- WHAT THIS TASK INVOLVES:
Find every line in the records that holds the string "agent". Copy each one.

- MATERIAL FOR THIS TASK:
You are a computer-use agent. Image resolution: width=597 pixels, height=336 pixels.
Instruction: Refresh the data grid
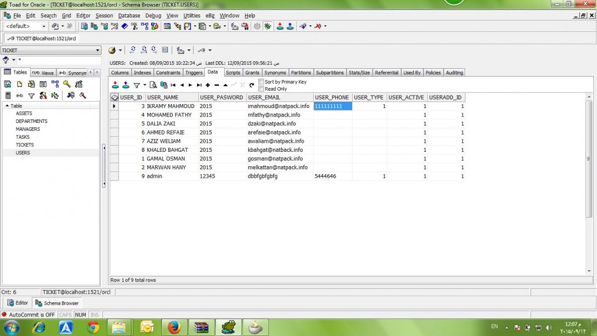pyautogui.click(x=252, y=85)
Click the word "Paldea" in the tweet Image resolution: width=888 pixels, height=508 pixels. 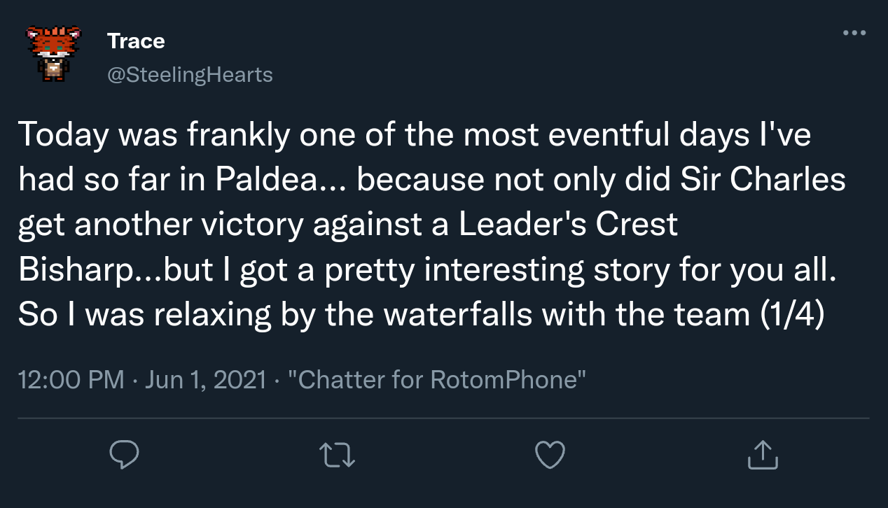tap(268, 180)
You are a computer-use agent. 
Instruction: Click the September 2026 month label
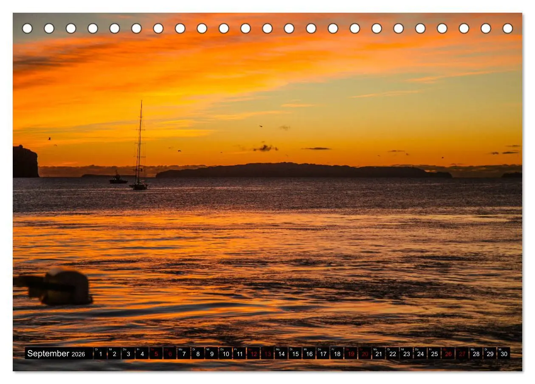56,353
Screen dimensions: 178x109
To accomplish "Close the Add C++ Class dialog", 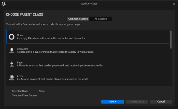I will click(174, 4).
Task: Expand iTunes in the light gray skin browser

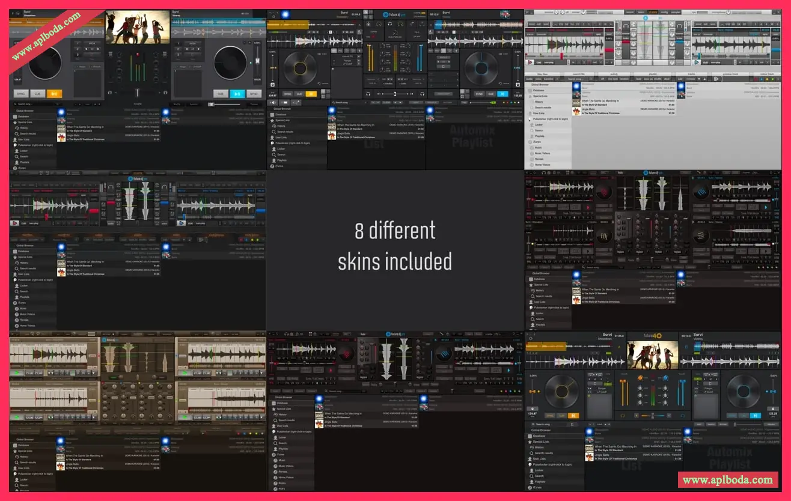Action: pos(530,141)
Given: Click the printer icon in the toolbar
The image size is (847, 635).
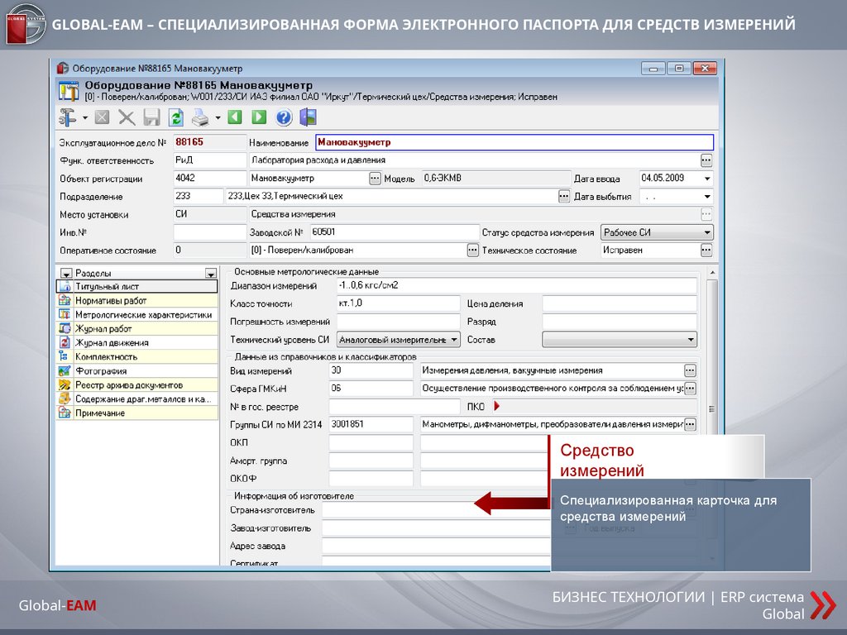Looking at the screenshot, I should click(201, 117).
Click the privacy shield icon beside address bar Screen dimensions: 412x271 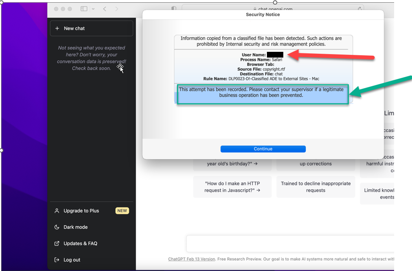point(174,8)
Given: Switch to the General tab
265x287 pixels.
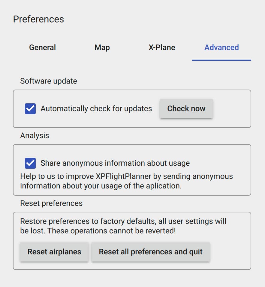Looking at the screenshot, I should click(42, 47).
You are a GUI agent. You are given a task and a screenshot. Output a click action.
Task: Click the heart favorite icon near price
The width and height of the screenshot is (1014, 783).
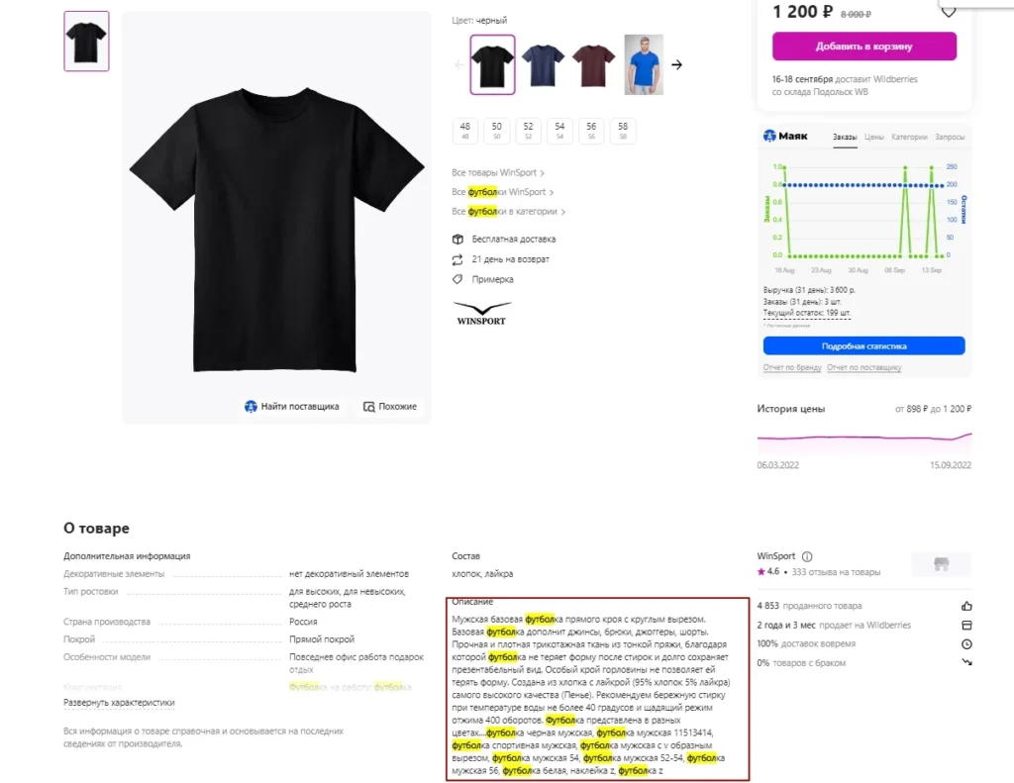[x=948, y=12]
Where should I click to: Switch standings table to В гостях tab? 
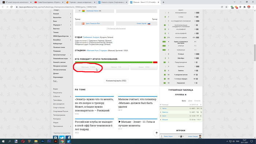click(197, 101)
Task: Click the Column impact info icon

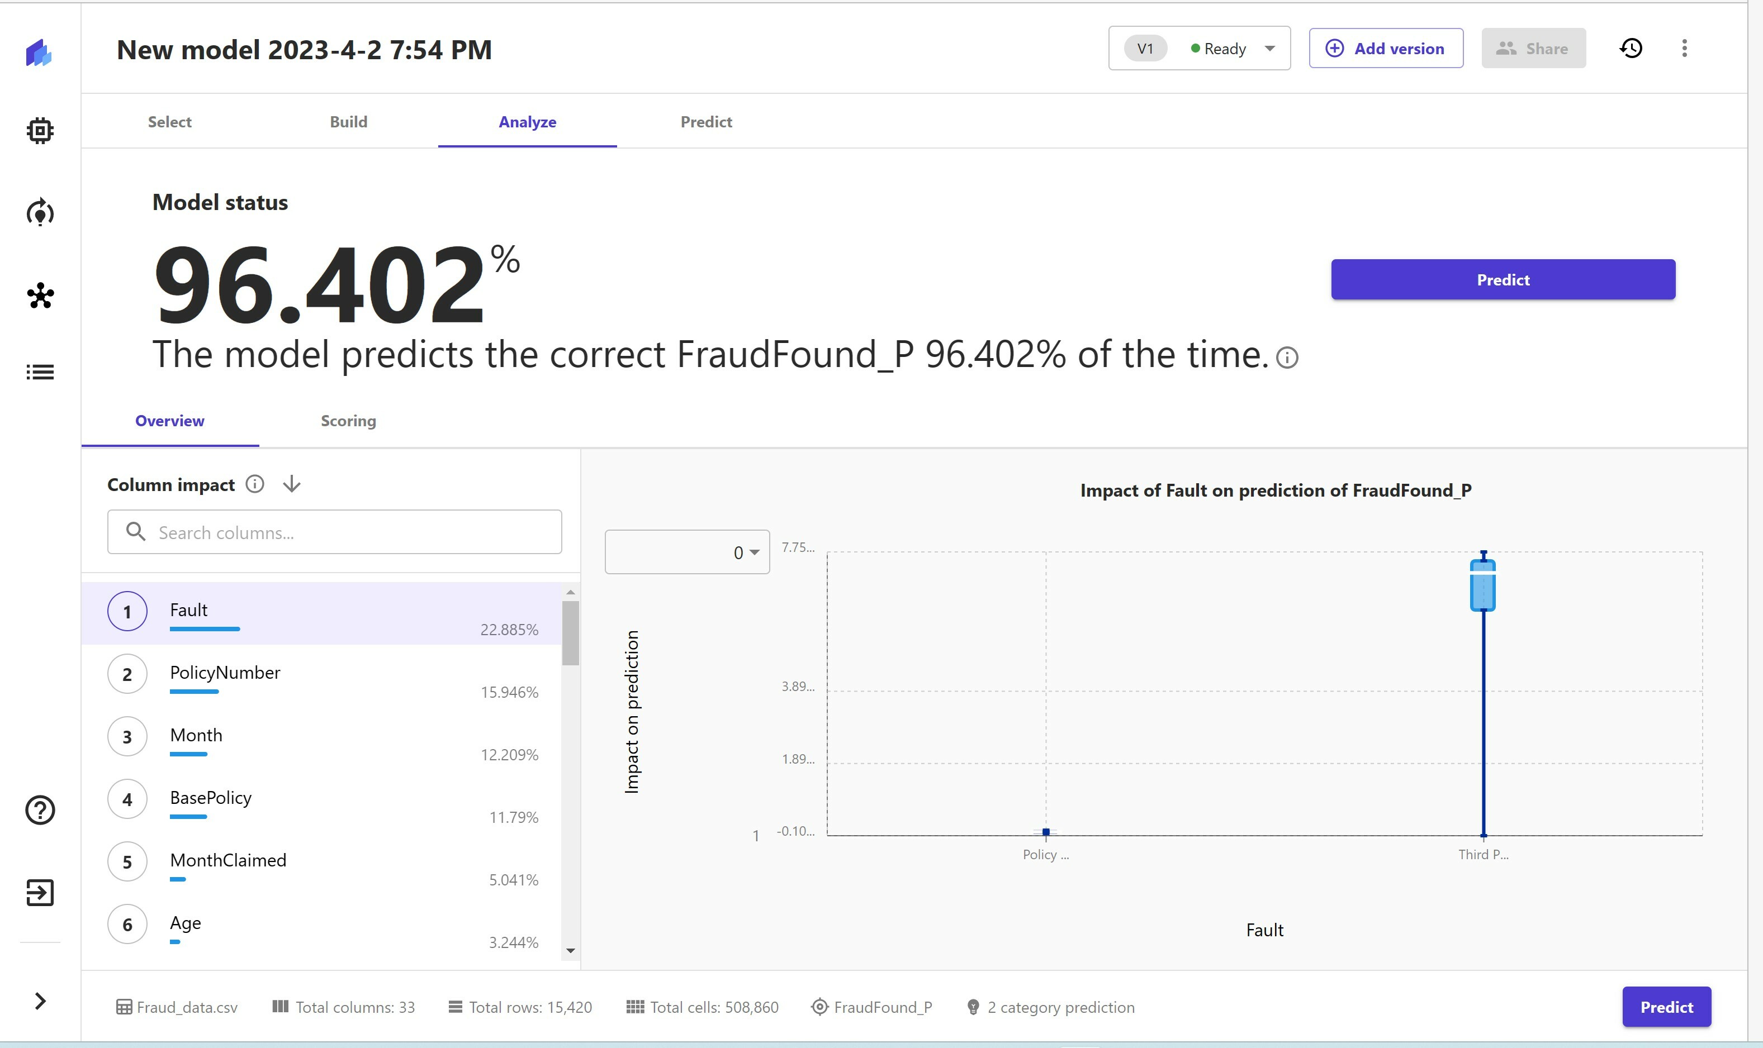Action: pos(254,484)
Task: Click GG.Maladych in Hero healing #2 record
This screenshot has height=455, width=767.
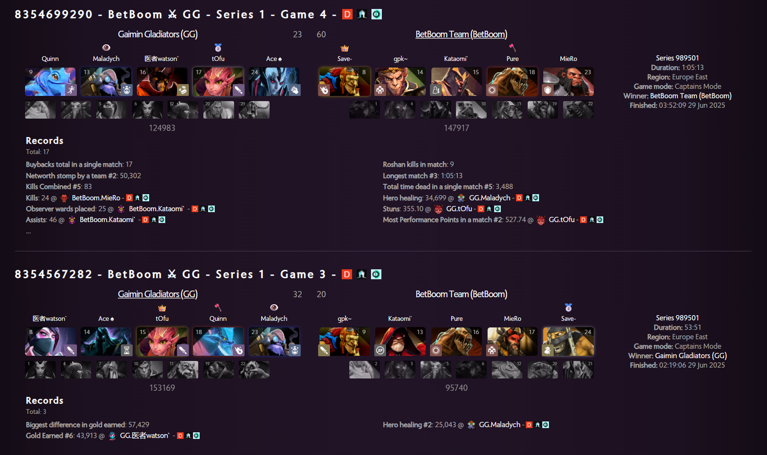Action: (x=499, y=425)
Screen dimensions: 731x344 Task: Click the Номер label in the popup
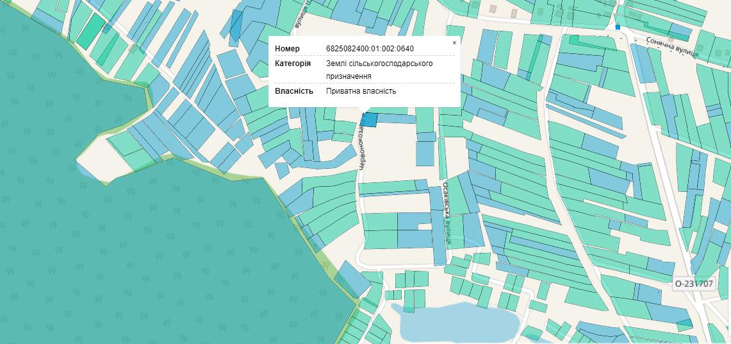click(288, 49)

- COMPLETED EXERCISE:
You are a computer-use agent. Image resolution: width=597 pixels, height=336 pixels.
You are a computer-use agent. 
You are a GUI agent. You are given a task and a screenshot. Output a click action.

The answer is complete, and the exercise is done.